__Source records__:
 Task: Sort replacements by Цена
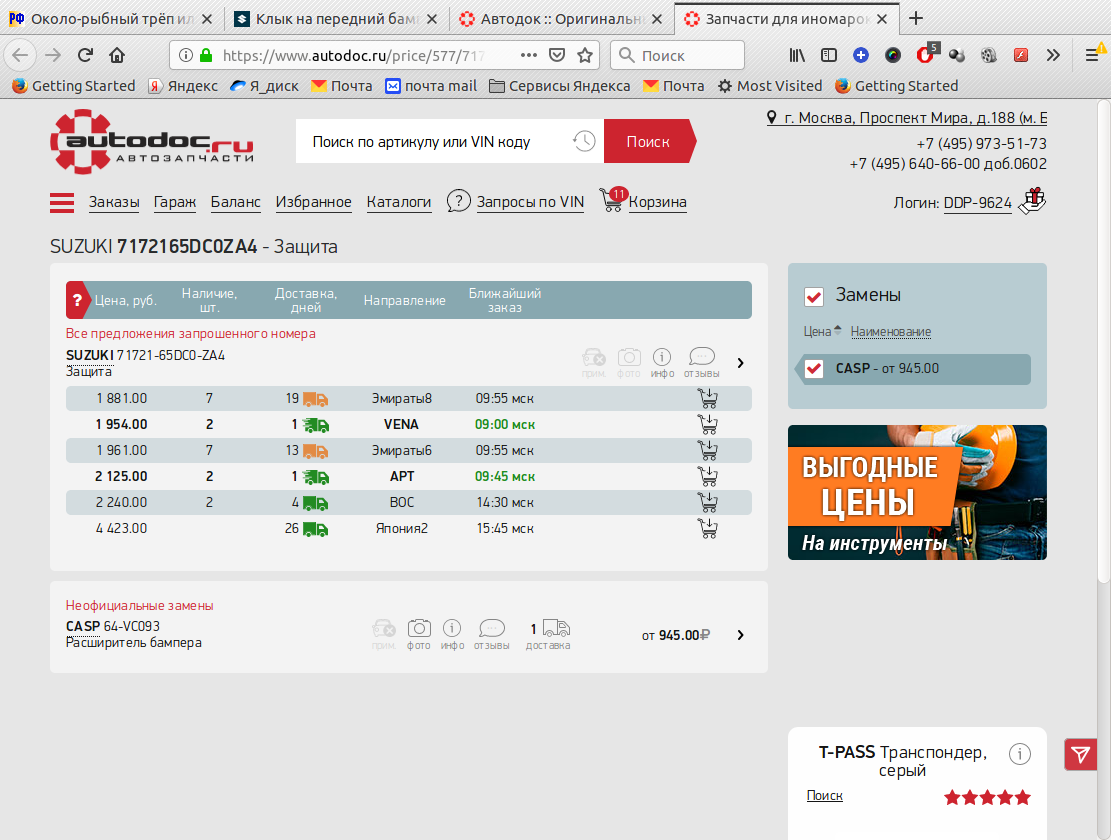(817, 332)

--

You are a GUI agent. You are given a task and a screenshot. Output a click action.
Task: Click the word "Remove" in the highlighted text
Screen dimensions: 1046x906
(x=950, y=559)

__What is needed__: Can you reproduce, word for word, the part of the entries above that opens with the line containing "You are a GUI" and closes with the line containing "(x=950, y=559)", both of those lines included?

__The completed task__:
You are a GUI agent. You are given a task and a screenshot. Output a click action.
Task: Click the word "Remove" in the highlighted text
Screen dimensions: 1046x906
(x=950, y=559)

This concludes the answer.